The name is a bit of a pun, ‘nage’ is the French word for ‘swimming’, and when used in cooking, it means a fish ‘swimming’ in the sauce you used to cook it in. This is a great recipe for the galley cook, using only one pot, and adaptable to whatever was caught that day.
- 1 medium yellow onion, finely diced.
- 1 small bell pepper, seeded and finely diced.
- 6 cilantro or Italian parsley leaves, finely sliced.
- 6 Tbsp lime juice
- 1/2 tsp sugar
- 1/2 c white vinegar or white wine vinegar
- Salt and pepper to taste
- Chili sauce
- About ½ lb. seafood (see variants)
- Combine all the broth ingredients in a large pot.
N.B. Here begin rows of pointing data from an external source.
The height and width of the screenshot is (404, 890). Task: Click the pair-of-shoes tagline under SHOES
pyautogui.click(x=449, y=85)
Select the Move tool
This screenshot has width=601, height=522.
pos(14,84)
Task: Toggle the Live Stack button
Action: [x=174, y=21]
Add ¾ cup water, and chili sauce to taste.
- Heat the broth and let simmer for 20 minutes.
- Drop in seafood and simmer gently, 5 minutes.
- Remove seafood and put into deep soup bowls, then pour a bit of the broth over. You do not want to cover your fish. Remember, this is a sauce, not a soup!
Just about anything that swims in the sea will do well in this lime-chili broth. Here are a few suggestions:
- 10 Crayfish
- 2 lobster tails (split)
- 1/2 lb Chunked white fish (cod)
- 10-12 clams
- 15 mussels
…Or pretty much anything that swims.